- [WORK TO COMPLETE]: Using the golfers' post-round quotes, explain in one to three sentences why Justin Rose found making putts so difficult even though he did not miss a shot tee to green over his first 12 holes.

- [SOURCE DOCUMENT]:
▬▬▬▬▬▬▬▬▬▬

I just kept doing that and got my driver in the fairway a lot of times, so just kind of played solid on the back nine. “

Bubba Watson (74):

“Obviously Charley Hoffman played (in) better conditions than us.  He played the member tee…

“It was tough.  I would say right offhand there was probably three times that I’ve misjudged the wind.  Three‑putt on the first hole doesn’t help.  And then misjudged the wind with clubs at least three times, could have been four.  I remember three in my head.

“But, no, it’s not really adjusting.  You know it’s going to be difficult, so it’s just guessing right on the putts, if the wind is going to affect the putt.  If it’s into us ‑‑ if it’s a crosswind, is it really a crosswind or is it into the wind a yard or two or down and a yard or two?  That changes everything on a 180‑yard shot.  It makes it tough.  It wasn’t really adjusting, it was just getting lucky, I guess you’d say.”

Justin Rose (71):

“It was certainly very, very tough out there.  I haven’t played this course in a heavy wind like this before, or certainly nothing this heavy.  And there’s no respite out there.  Even simple tap‑ins aren’t simple.  I found that was the toughest thing for me.

“The first 12 holes I didn’t miss a shot tee to green, but just making putts I found incredibly difficult.  When the greens are this fast, the wind has a significant affect on them.

“I mean, the third hole, for example, had a putt that was just left‑to‑right, across the slope, and a gust of wind hit it mid putt and then it caught like a little down slope four foot past the hole and then went 10 feet by.

“So little things like that, they can unnerve you early in your round, but to me, I managed to get the putting going a little bit and made some good putts around the turn.  But, yeah, everything was a challenge today.”

Kevin Kisner (74):

“The gusts was what was incredible.  Scotty had a 2‑footer on 14 that blew to 12 feet. And just like the wedge shot on 15, who knows what’s going to happen.

“You’re trying to hit these small targets and the wind’s going from 15 to 20 to 40.  It’s just incredible trying to hit those numbers.

“Through nine holes it was like, you know, it’s not terrible, you can still make birdies. But then when I was on about 14, I thought they might pull us off.  Because his ball’s rolling, I noticed guys in front of us, their ball was rolling.

“Those gusts an hour ago were as big as I’ve ever played in.  Felt like British Open gusts.  So hopefully it keeps gusting like hell.”

Jon Rahm (73): 

“It’s not easy to make putts, that’s the main thing.  And when the wind blows, it’s really, really hard, it’s a tough golf course.  I didn’t know what to expect coming out today, because there’s not many days where the wind blows as hard as it’s been blowing today.  And to have my first Masters appearance and having played only three rounds before, like I said, I had no idea what to expect, which was kind of nice, right?  I had nothing on my mind, I just went out there and played golf.

“I hit a horrible first tee shot, the greatest second shot I probably will ever hit on this golf course and then that had the round going.  I played great golf, just a couple misses towards the end and a couple of missed putts early makes it a little worse score than what I feel like.  So that’s always good if you feel like you’re playing better than what you shoot.”

▬▬▬▬▬▬▬▬▬▬

- [DATASET EXCERPTS]:
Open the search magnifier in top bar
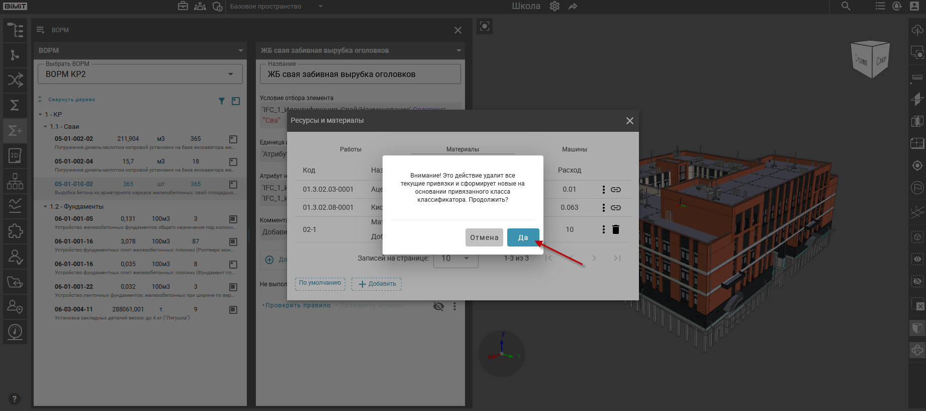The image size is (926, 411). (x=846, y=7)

▬▬▬▬▬▬▬▬▬▬

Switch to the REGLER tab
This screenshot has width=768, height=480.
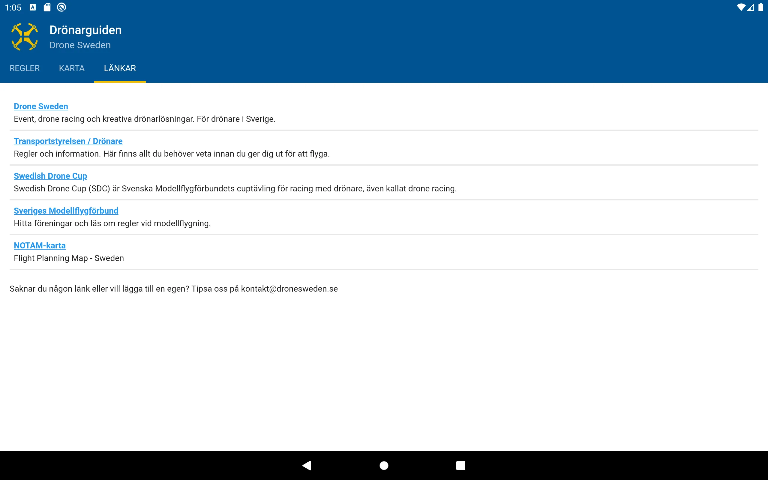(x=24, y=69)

▬▬▬▬▬▬▬▬▬▬

- [THE ANSWER]: Rose says that when the greens are this fast, the wind has a significant effect on putts. On the third hole, a gust hit his left-to-right putt mid-roll. The ball then caught a small downslope four feet past the hole and finished 10 feet by.